On Thursday, the 75-year-old three decade long president of Sudan, Omar al-Bashir stepped down after a lighting fast military coup d'état, which involved very little gunfire or violence.
The military now has Sudan's former strongman, who ruled since 1989 after himself coming to power in a coup, under house arrest and "heavy guard" in the Sudanese capital of Khartoum. It's widely believed, though unconfirmed, that the country's Defense Minister Brigadier General Awad Mohamed Ahmed Ibn Auf, who was appointed as Sudan's first vice president last February and acting Defense minister, is the one behind Bashir's removal.
There are reports of a festive mood in Khartoum, with people celebrating in the streets and general optimism that a military appointed transition council will result in civilian elections and rule.
Protesters outside the defense ministry are changing: "It has fallen, we won," according to Reuters.
The army is reportedly in full control of the capital, including all government buildings and streets, though are reportedly allowing full movement of protesters and civilians.
Hours after Bashir's detention the Sudanese Intelligence Agency announced via state TV that it has ordered the release of all political detainees, official news agency (SUNA) reported.
It is as yet unclear what will now happen to Bashir.
He has been indicted by the International Criminal Court in The Hague and is facing an arrest warrant over allegations of genocide in Sudan’s Darfur region during an insurgency that began in 2003 and led to death of an estimated 300,000 people.
Bashir, a former paratrooper who seized power in a bloodless coup in 1989, has been a divisive figure who has managed his way through one internal crisis after another while withstanding attempts by the West to weaken him.
Sudan has suffered prolonged periods of isolation since 1993, when the United States added Bashir’s government to its list of terrorism sponsors for harboring Islamist militants. Washington followed up with sanctions four years later.
The latest crisis has escalated since the weekend, when thousands of demonstrators began camping out outside the Defence Ministry compound in central Khartoum, where Bashir's residence is located. — Reuters
Bashir's personal guard has been replaced and currently a military council is communicating to the public via state TV.

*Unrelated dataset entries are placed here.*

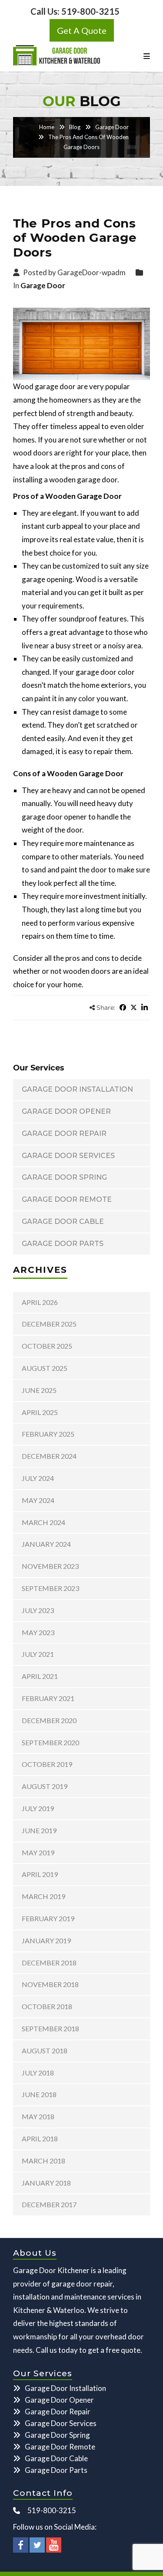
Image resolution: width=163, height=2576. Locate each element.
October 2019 (47, 1764)
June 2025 (39, 1390)
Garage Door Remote (67, 1199)
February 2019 (48, 1918)
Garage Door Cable (63, 1221)
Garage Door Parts (62, 1243)
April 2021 (40, 1676)
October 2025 (47, 1346)
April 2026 (40, 1302)
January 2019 (46, 1940)
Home (46, 127)
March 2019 (43, 1896)
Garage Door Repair (64, 1133)
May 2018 (38, 2116)
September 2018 (50, 2028)
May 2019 (38, 1852)
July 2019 (38, 1808)
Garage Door (112, 127)
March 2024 (43, 1522)
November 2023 (50, 1566)
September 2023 (50, 1588)
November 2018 (50, 1984)
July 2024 (38, 1478)
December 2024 (49, 1456)
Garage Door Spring (64, 1177)
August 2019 (44, 1786)
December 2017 (49, 2204)
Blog (74, 127)
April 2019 (40, 1874)
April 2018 (40, 2138)
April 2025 (40, 1412)
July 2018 (38, 2073)
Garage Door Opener (66, 1111)
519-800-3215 (90, 11)
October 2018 (47, 2006)
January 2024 (46, 1544)
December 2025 (49, 1324)
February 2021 (48, 1698)
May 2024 (38, 1500)
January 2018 (46, 2183)
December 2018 (49, 1962)
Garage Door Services (68, 1155)
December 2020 (49, 1720)
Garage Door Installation (77, 1089)
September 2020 (50, 1742)
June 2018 (39, 2094)
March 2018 (43, 2160)
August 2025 (44, 1368)
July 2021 (38, 1654)
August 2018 (44, 2050)
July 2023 (38, 1610)
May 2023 (38, 1632)
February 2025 (48, 1434)
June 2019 (39, 1830)
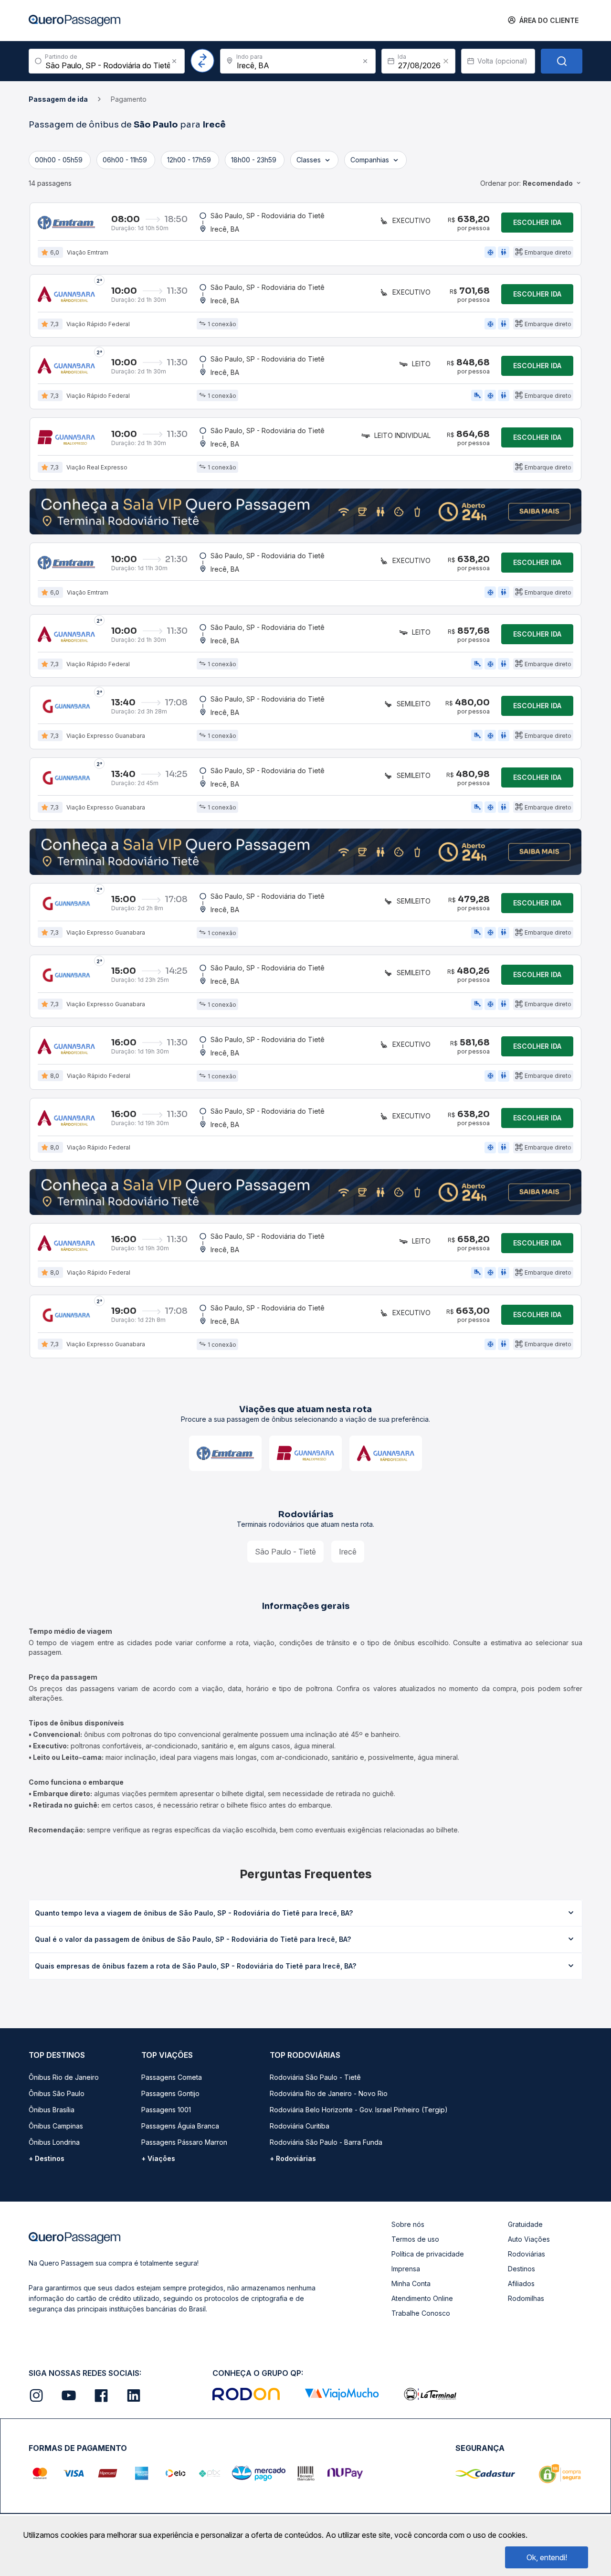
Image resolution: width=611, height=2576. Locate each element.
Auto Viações (529, 2239)
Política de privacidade (427, 2254)
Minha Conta (411, 2283)
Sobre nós (407, 2224)
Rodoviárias (526, 2254)
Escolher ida (537, 222)
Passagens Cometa (171, 2077)
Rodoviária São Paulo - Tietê (315, 2077)
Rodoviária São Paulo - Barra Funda (326, 2142)
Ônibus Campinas (56, 2126)
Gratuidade (525, 2224)
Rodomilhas (526, 2298)
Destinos (521, 2269)
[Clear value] (445, 61)
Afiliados (521, 2283)
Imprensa (405, 2269)
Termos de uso (415, 2239)
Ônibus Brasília (51, 2110)
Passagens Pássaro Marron (184, 2142)
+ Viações (158, 2158)
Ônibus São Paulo (56, 2093)
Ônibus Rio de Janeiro (64, 2077)
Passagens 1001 (166, 2110)
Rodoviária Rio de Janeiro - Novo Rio (329, 2093)
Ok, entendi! (547, 2557)
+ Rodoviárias (293, 2158)
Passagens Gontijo (170, 2093)
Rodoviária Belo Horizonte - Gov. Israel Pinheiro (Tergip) (359, 2110)
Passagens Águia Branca (180, 2126)
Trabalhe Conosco (420, 2313)
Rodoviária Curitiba (299, 2126)
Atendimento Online (422, 2298)
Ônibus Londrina (54, 2142)
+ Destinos (46, 2158)
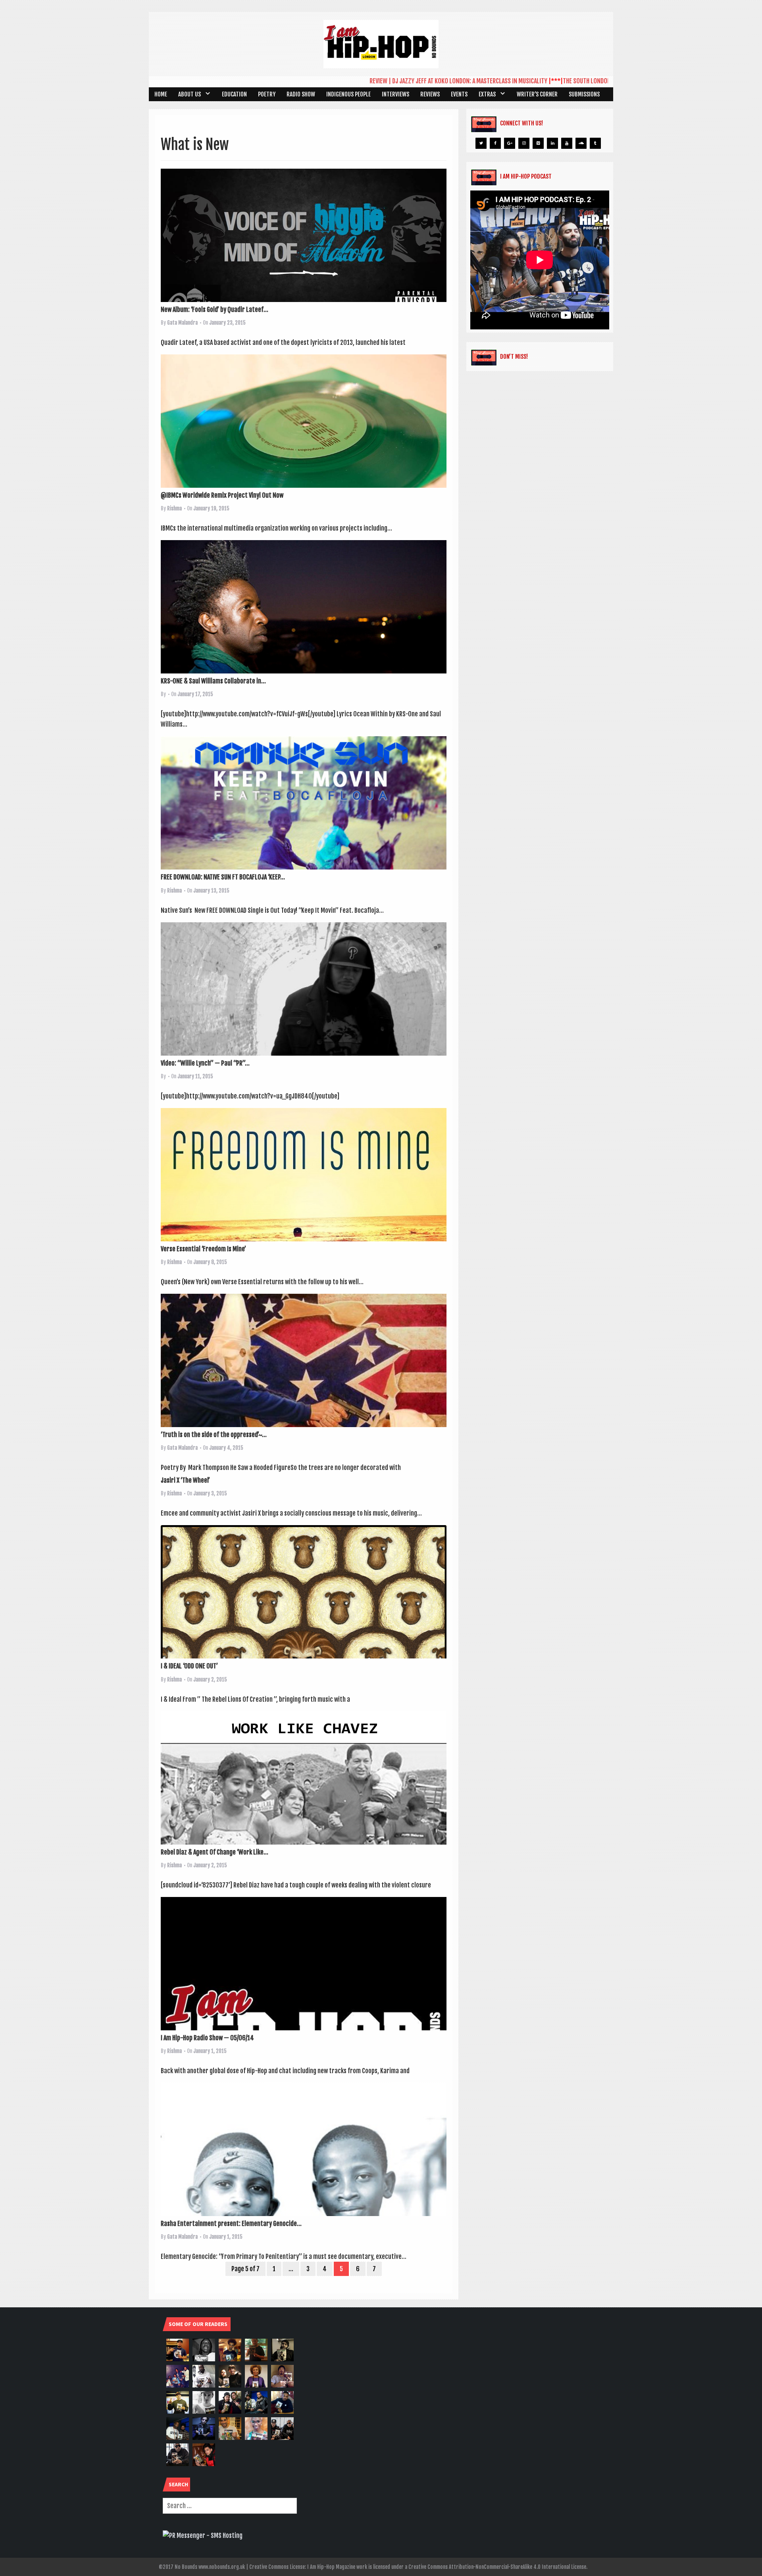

The command of the Army responsible for toppling Bashir is said to be coordinating its contacts with other parts of the Army posted throughout the country.
The military has been behind every ruler of Sudan for the past 54 years, and though now peaceful transition to democratic civilian leadership has been promised by a temporary military council — which could run things inside Sudan for up to another year — the prospect of further turmoil and unrest is likely.